5.6 Heavy rain and storms ahead, will cause damage.

I learned the rules very quickly, particularly that as a female you will be loved according to how good and compliant you are. From early childhood I was praised for making myself useful and I was also a tomboy, unconsciously trying to be the complete child; Daddy’s little girl as well as John, the longed for son who died at birth. I played and watched football and cricket and read Spiderman comics. Social and cultural conditioning go very deep, and for me, several years of therapy, and reflecting on the Buddhist teaching of non-self (anattā), have been necessary to even begin to challenge this conditioning and alleviate the effects. This work continues.

5.7 Football in the park with Uncle Cecil and Uncle Harry

In addition to the pressure of ideals and expectations, during May 2015, I reflected in my journal at what point had I become a perfectionist where failure was not an option. I see perfectionism in myself as being self-orientated and centred around striving (Hill and Curran, 2016), a definition is “working very hard to achieve standards and being highly self-critical when these are not achieved” (Egan, Shafran and Wade, 2012, p.1). I work with clients who are experiencing the tyranny of perfectionism, but I had not done the same therapeutic work on myself, because I felt that my perfectionism was necessary, imperative to my survival and my very sense of worth depended on it (Egan, Shafran and Wade, 2012). My inner-critic and perfectionism had been around from early years, perfectionism then morphed into a full-blown apparition by the time I had completely failed to have a child. From the day I called a halt to proceedings in the midst of yet another infertility consultation - when I said that I had to stop, find another life, find a reason for being on this planet - I had to find purpose and direction and so embarked on the road to become a Chartered Psychologist. On one hand this response was adaptive because it helped me cope, I achieved my goal of becoming qualified and successful at developing the most challenging and rewarding career I could ever have hoped for. However, a maladaptive aspect arose when it became about my identity, value and a reason to exist.

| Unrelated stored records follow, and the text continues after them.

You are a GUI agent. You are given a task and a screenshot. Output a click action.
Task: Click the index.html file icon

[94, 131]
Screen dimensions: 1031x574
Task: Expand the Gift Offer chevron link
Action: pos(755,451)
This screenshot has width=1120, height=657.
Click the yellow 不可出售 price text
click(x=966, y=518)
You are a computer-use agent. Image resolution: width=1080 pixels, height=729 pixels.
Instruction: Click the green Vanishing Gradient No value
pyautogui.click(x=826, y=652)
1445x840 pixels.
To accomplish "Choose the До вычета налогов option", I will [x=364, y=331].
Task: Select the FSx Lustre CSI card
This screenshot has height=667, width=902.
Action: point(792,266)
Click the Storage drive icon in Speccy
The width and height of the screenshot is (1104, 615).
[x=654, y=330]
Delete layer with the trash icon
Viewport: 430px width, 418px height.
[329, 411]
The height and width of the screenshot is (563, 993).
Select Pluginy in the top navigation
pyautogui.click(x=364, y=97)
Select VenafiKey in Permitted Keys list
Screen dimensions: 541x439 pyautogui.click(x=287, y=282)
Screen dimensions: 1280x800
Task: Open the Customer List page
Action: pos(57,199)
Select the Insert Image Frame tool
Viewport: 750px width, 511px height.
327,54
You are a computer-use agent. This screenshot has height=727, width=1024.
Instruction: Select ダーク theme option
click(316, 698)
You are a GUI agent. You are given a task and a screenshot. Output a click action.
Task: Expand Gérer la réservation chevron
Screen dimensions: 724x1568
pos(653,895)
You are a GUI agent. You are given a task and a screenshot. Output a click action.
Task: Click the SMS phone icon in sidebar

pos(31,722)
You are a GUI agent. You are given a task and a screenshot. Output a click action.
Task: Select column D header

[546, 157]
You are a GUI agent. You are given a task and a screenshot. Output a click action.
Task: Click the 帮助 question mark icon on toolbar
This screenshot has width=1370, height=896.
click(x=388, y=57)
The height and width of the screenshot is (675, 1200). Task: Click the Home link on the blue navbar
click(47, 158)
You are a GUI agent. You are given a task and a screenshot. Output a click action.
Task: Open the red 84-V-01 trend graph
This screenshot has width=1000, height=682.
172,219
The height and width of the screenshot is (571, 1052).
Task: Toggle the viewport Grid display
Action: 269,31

These were ideal conditions to propagate fear of failing and fuel overcompensation and unrelenting perfectionism. The consequences have been to increase my propensity for depression and anxiety and cause stress, exhaustion and reinforcement of the view of not being good enough, all of which adds to the feeling of being deeply flawed and wounded. The wounds cannot be seen on the outside, they are well hidden, but internally it is a different story. Storms of depression have accompanied me throughout the past 44 years, invisibly battering me from all sides. I know from my own experience and witness daily with my clients, the pain, shame and struggle with depression, not least the feeling of weakness, failure, judgement, stigma and despair that it brings.

Journal: 22 February 2015

Feeling horribly depressed today, the dull, flat feeling of the last few days has moved to a deeper, sadder, more painful place. It is like being stuck in treacle thick bog surrounded by dense fog – requiring great effort to move as well as not being able to see clearly or even care. A particular detachment comes into play, not dissociation, more like having an anaesthetic that has not worked, where there is disconnection with the physical body together with a dire mixture of feeling dead inside and at the same time experiencing crushing pain.

The depression I experience probably falls unhelpfully under the diagnosis of “Depressive Disorder Not Otherwise Specified” (DSM-IV-TR, 2000, p.178-9). Patterns of my behaviour include hyperactivity, restlessness, seeking extremes of experience, overspending and drinking too much. At the other end of the scale I can experience hopelessness, withdrawal, alienation, anxiety, rumination, inability to cope and chronic fatigue. These symptoms are mercifully not experienced to a clinically acute level of being unable to function for months but it can entail days and sometimes weeks of desolation and despair.